Utilitarianism: This principle focuses on promoting actions that yield the greatest good for the majority. However, challenges arise, such as predicting outcomes consistently and acknowledging that decisions may create winners and losers (e.g., job layoffs).
Deontology: Emphasizes the importance of fulfilling one's duties and obligations, irrespective of the outcomes. This can lead to ethical conflicts, such as prioritizing traffic laws over personal commitments.
Individual Rights: Upholds inherent rights like life and liberty, asserting that these must not be violated under any circumstances. Legal rights set forth by laws, such as privacy and freedom of expression, further underpin personal freedoms.
Encouraging Ethical Business Behavior
Influence of Code of Ethics: A well-defined code of ethics serves as a guideline for acceptable behavior within an organization, creating a culture of integrity and accountability.
Leading by Example: Organizational leaders play a pivotal role in shaping ethical culture through their behavior. For instance, Ben Cohen of Ben & Jerry’s established salary ratios to foster equality within the company.

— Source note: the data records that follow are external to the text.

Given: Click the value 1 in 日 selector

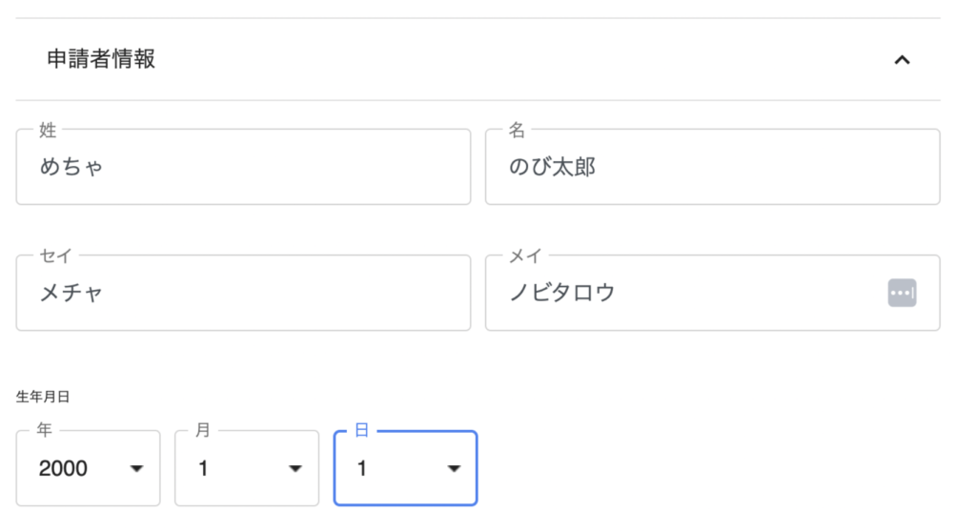Looking at the screenshot, I should (x=362, y=468).
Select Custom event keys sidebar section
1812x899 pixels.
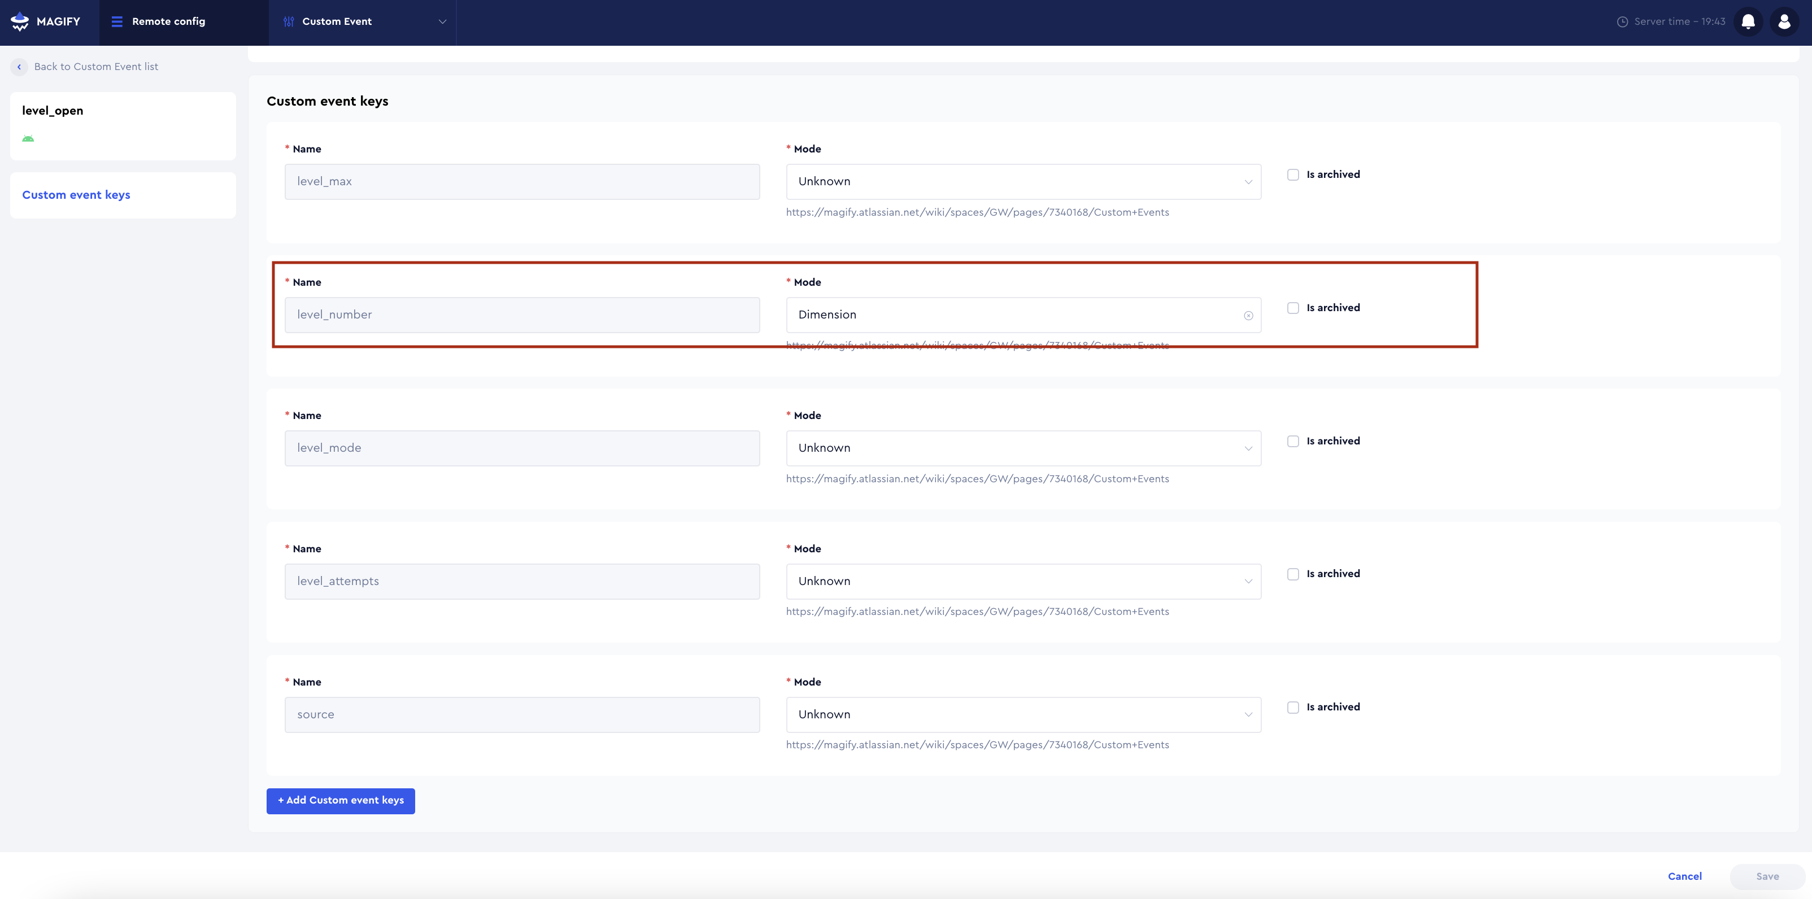pyautogui.click(x=76, y=195)
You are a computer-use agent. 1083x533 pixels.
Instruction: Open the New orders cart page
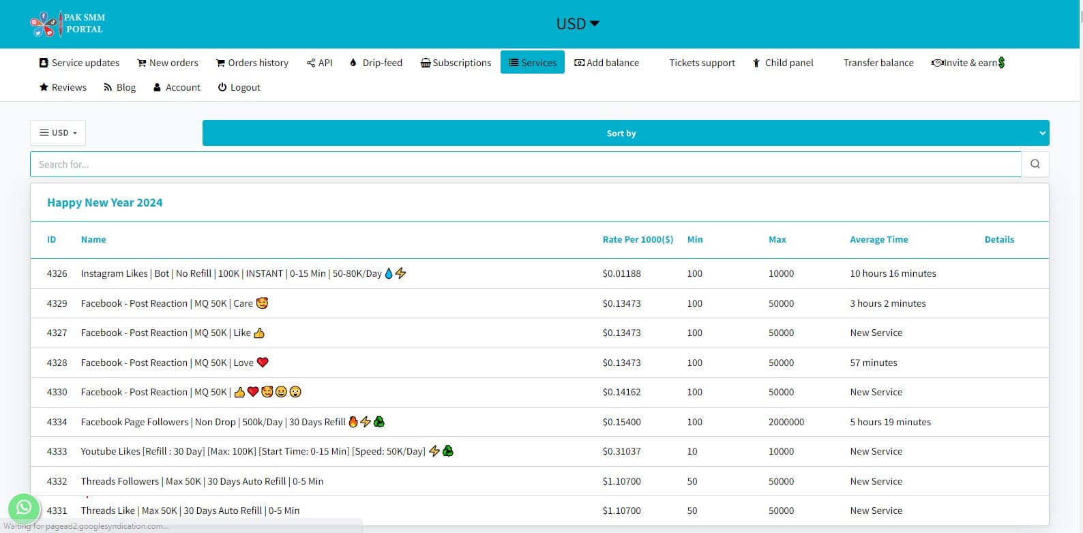pos(168,63)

Ethics Training Programs: Many organizations implement training to enhance employee awareness of ethical issues, encouraging responsible decision-making. Companies such as Levi Strauss and Campbell Soup Company are examples of firms with structured programs that address ethical dilemmas.
Formal Code of Ethics: Numerous organizations create and enforce codes of conduct to guide employee behavior. Companies like Costco, Starbucks, and AT&T exemplify this approach in promoting ethical integrity.
Making Ethical Decisions
Basic Questions to Consider:
Are there any legal restrictions that must be adhered to?
Does the action violate the established ethical standards of the company?
How does this decision align with personal ethical beliefs?
Tests to Validate Decisions:
Feelings Test: Individuals assess their comfort level with the proposed decision.
Media Test: Consider how the decision would be perceived if it were publicized in the media.
Corporate Social Responsibility (CSR)
Definition: CSR embodies the commitment of businesses to enhance societal well-being beyond mere legal compliance.
Components:
Economic Responsibility: Commitment to generating profits responsibly.
Legal Responsibility: Adhering to laws and regulations.
Ethical Responsibility: Engaging in practices that are morally sound.
Philanthropic Responsibility: Actively supporting community objectives and initiatives. Examples include Starbucks donating surplus food and Salesforce encouraging employee volunteering.
Trends in Ethics and CSR
Strategic Corporate Philanthropy: Businesses are increasingly aligning their philanthropic efforts with their strategic objectives and addressing community needs.
Employer-Employee Social Contract: Acknowledges the evolving relationship between companies and workers, focusing on mutual commitment and adaptability.
Global Ethics: For multinational corporations, adapting ethical practices to respect local cultures and uphold human rights is essential to maintaining a positive global presence.